**What is required**
A word-for-word copy of the listing that follows is required.

**Data under study**
[Start of section]

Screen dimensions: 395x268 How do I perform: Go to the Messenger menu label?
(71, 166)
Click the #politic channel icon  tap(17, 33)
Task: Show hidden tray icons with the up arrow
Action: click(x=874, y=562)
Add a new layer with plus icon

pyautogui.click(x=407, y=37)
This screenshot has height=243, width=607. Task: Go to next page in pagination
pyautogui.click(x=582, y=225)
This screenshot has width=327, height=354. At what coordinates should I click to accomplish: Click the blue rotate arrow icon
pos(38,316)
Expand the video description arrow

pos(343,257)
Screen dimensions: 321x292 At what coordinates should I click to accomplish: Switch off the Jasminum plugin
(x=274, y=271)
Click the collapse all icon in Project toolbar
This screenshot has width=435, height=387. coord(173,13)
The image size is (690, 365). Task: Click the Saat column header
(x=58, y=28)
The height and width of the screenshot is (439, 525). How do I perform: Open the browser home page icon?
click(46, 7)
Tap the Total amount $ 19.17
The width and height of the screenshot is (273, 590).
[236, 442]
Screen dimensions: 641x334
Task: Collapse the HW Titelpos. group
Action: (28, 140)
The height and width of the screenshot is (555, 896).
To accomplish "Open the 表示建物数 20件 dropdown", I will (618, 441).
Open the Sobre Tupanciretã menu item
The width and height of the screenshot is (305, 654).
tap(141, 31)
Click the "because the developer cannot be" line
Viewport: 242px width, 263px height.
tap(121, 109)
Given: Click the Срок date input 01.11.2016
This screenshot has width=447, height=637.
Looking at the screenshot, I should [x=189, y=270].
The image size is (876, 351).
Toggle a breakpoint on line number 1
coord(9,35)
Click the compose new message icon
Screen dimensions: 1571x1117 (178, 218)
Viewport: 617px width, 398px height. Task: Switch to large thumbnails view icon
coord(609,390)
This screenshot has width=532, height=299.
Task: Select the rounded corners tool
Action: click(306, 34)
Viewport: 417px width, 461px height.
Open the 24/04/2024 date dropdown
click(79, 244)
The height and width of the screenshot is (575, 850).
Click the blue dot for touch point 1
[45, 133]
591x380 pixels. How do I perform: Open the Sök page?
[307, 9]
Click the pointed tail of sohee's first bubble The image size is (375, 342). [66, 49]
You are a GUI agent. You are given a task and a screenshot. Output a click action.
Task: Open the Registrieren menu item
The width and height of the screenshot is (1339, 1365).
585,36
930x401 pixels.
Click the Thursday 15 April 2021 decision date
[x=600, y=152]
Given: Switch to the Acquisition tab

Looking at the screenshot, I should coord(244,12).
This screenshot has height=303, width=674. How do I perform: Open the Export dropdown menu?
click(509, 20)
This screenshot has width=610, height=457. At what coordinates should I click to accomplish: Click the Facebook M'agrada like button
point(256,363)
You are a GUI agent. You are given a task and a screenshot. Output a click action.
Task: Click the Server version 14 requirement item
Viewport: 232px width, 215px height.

[End of section]

**Answer section**
Screen dimensions: 395x268 How do I perform: Go to the Messenger menu label?
(71, 166)
Click the #politic channel icon  tap(17, 33)
Task: Show hidden tray icons with the up arrow
Action: click(x=874, y=562)
Add a new layer with plus icon

pyautogui.click(x=407, y=37)
This screenshot has height=243, width=607. Task: Go to next page in pagination
pyautogui.click(x=582, y=225)
This screenshot has width=327, height=354. At what coordinates should I click to accomplish: Click the blue rotate arrow icon
pos(38,316)
Expand the video description arrow

pos(343,257)
Screen dimensions: 321x292 At what coordinates should I click to accomplish: Switch off the Jasminum plugin
(x=274, y=271)
Click the collapse all icon in Project toolbar
This screenshot has width=435, height=387. coord(173,13)
The image size is (690, 365). Task: Click the Saat column header
(x=58, y=28)
The height and width of the screenshot is (439, 525). How do I perform: Open the browser home page icon?
click(46, 7)
Tap the Total amount $ 19.17
The width and height of the screenshot is (273, 590).
[236, 442]
Screen dimensions: 641x334
Task: Collapse the HW Titelpos. group
Action: (28, 140)
The height and width of the screenshot is (555, 896).
To accomplish "Open the 表示建物数 20件 dropdown", I will (618, 441).
Open the Sobre Tupanciretã menu item
The width and height of the screenshot is (305, 654).
tap(141, 31)
Click the "because the developer cannot be" line
Viewport: 242px width, 263px height.
tap(121, 109)
Given: Click the Срок date input 01.11.2016
This screenshot has width=447, height=637.
Looking at the screenshot, I should [x=189, y=270].
The image size is (876, 351).
Toggle a breakpoint on line number 1
coord(9,35)
Click the compose new message icon
Screen dimensions: 1571x1117 (178, 218)
Viewport: 617px width, 398px height. Task: Switch to large thumbnails view icon
coord(609,390)
This screenshot has width=532, height=299.
Task: Select the rounded corners tool
Action: click(306, 34)
Viewport: 417px width, 461px height.
Open the 24/04/2024 date dropdown
click(79, 244)
The height and width of the screenshot is (575, 850).
Click the blue dot for touch point 1
[45, 133]
591x380 pixels. How do I perform: Open the Sök page?
[307, 9]
Click the pointed tail of sohee's first bubble The image size is (375, 342). [66, 49]
You are a GUI agent. You are given a task and a screenshot. Output a click action.
Task: Open the Registrieren menu item
The width and height of the screenshot is (1339, 1365).
585,36
930x401 pixels.
Click the Thursday 15 April 2021 decision date
[x=600, y=152]
Given: Switch to the Acquisition tab

Looking at the screenshot, I should coord(244,12).
This screenshot has height=303, width=674. How do I perform: Open the Export dropdown menu?
click(509, 20)
This screenshot has width=610, height=457. At what coordinates should I click to accomplish: Click the Facebook M'agrada like button
point(256,363)
You are a GUI agent. You are given a task and a screenshot. Output a click action.
Task: Click the Server version 14 requirement item
Viewport: 232px width, 215px height.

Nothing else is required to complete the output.